The Gauteng government has declared the battle against crime an apex priority, with plans to deploy technology-driven solutions to deal with the high levels of criminality in the province.

So said premier Panyaza Lesufi, delivering his maiden State of the Province Address (SOPA) at the Johannesburg City Hall yesterday.

Lesufi expressed that Gauteng has become a “home of heartless and merciless criminals” that do as they wish. He warned that if the situation is left unattended, it marks the “end of all of us”.

Given these challenges, the premier said the provincial government will explore a number of e-policing solutions, including drones, e-panic buttons and a new integrated command centre (ICC).

“We should unleash all our resources at our disposal to tackle crime. To this end, we are increasing our budget for fighting crime from R750 million to multi-billion rands in the next three years.”

He explained that from 1 April, the provincial government will start to connect suburbs, townships, business districts, schools and other public places with high-tech, face and car recognition CCTVs.

In addition, the plan is to arm residents with e-panic buttons that will be linked to law enforcement agencies, CCTVs and the new ICC, he indicated. “Every time a citizen feels threatened, they will be able to press the e-panic button that will register in the offices of our law enforcement agencies and will unleash all forms of support to our citizens.

“We will unveil two new helicopters at the beginning of the next financial year and add four additional helicopters within the 2023/2024 budget cycle. The private security industry has pledged to add theirs as well to the pool of helicopters that will patrol our skies.

“To ensure our police are not sacrificial lambs in the battles with criminals, we are at an advanced stage to procure 180 state-of-the-art drones that will infiltrate areas that are difficult to patrol and police. These drones are equipped with technology that can capture the direction of bullets and where they come from.”

According to Lesufi, 400 new police cars equipped with gadgets have been procured to provide 24-hour patrols in communities. An additional 6 000 young men and women have been recruited to monitor and police Gauteng.

“The private security industry is forwarding 10 000 people armed and ready to combine their forces and resources with ours under a joint command structure that will be guided by our provincial commissioner of police.

“This is a strong message to criminals: no more playing days in Gauteng.”

He further noted that to strengthen the fight against crime, the province needs to revamp its legislation on three crucial areas: the registration of cars, elimination of illegal guns, and the need to migrate the province to use less cash in business transactions.

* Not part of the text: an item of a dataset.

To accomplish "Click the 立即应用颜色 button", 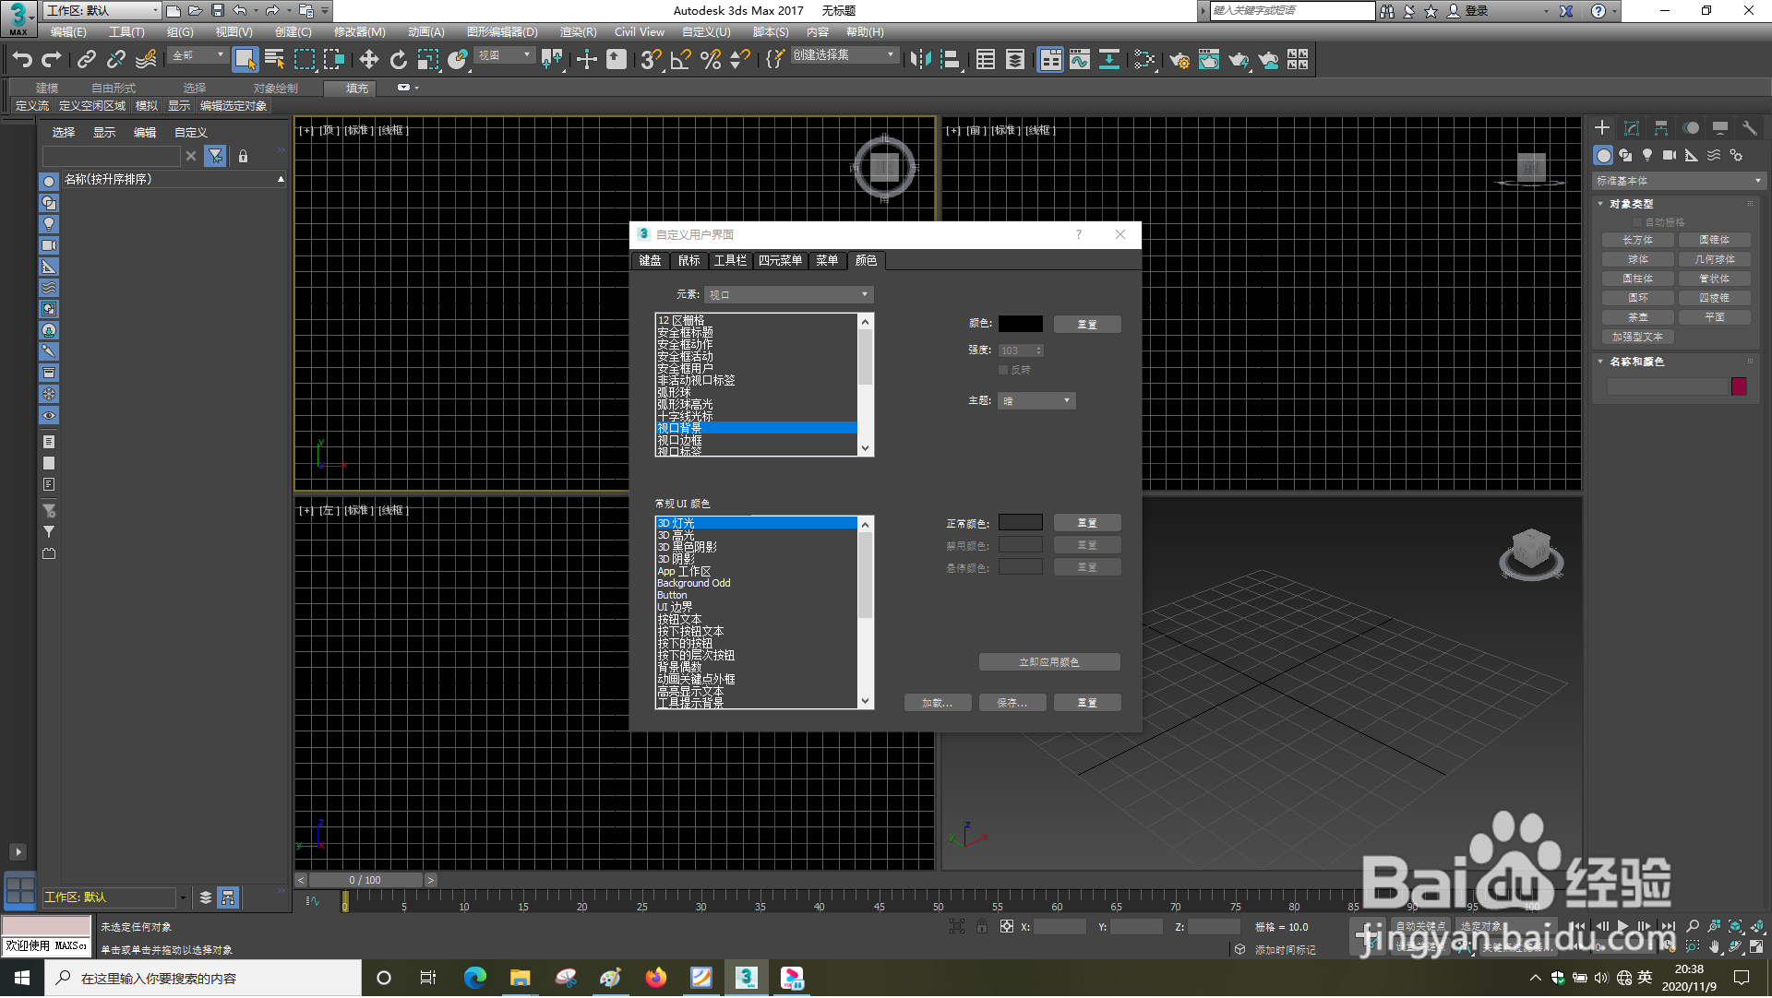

“The current number plates system is running out of the numeric and letters. We want to take advantage of this situation to introduce new, hard to copy and tamper-proof number plates.

“We issued [a notice in] the Government Gazette on 17 February 2023 for consultation and comments on new security features. This new system will also assist in managing the abuse of temporary number plates. We call upon SADC to create a new database of all vehicles within the region, so that we can have a common verification platform.

“Those with illegal guns are now playing God; they determine who lives and who dies. Together with the private security industry, we have found a solution that will assist in tracking stolen guns and locating the owners. We will first migrate our law enforcement agencies’ guns in this system and then request official gun-holders to also register their guns, so that their guns can be tracked.

“To contribute to our desire to use less cash in business transactions in our province, we urge our retailers and other businesses to join the hospitality industry in eliminating cash transactions. If we all do so, we will see fewer business robberies, cash heists and ATM bombings.”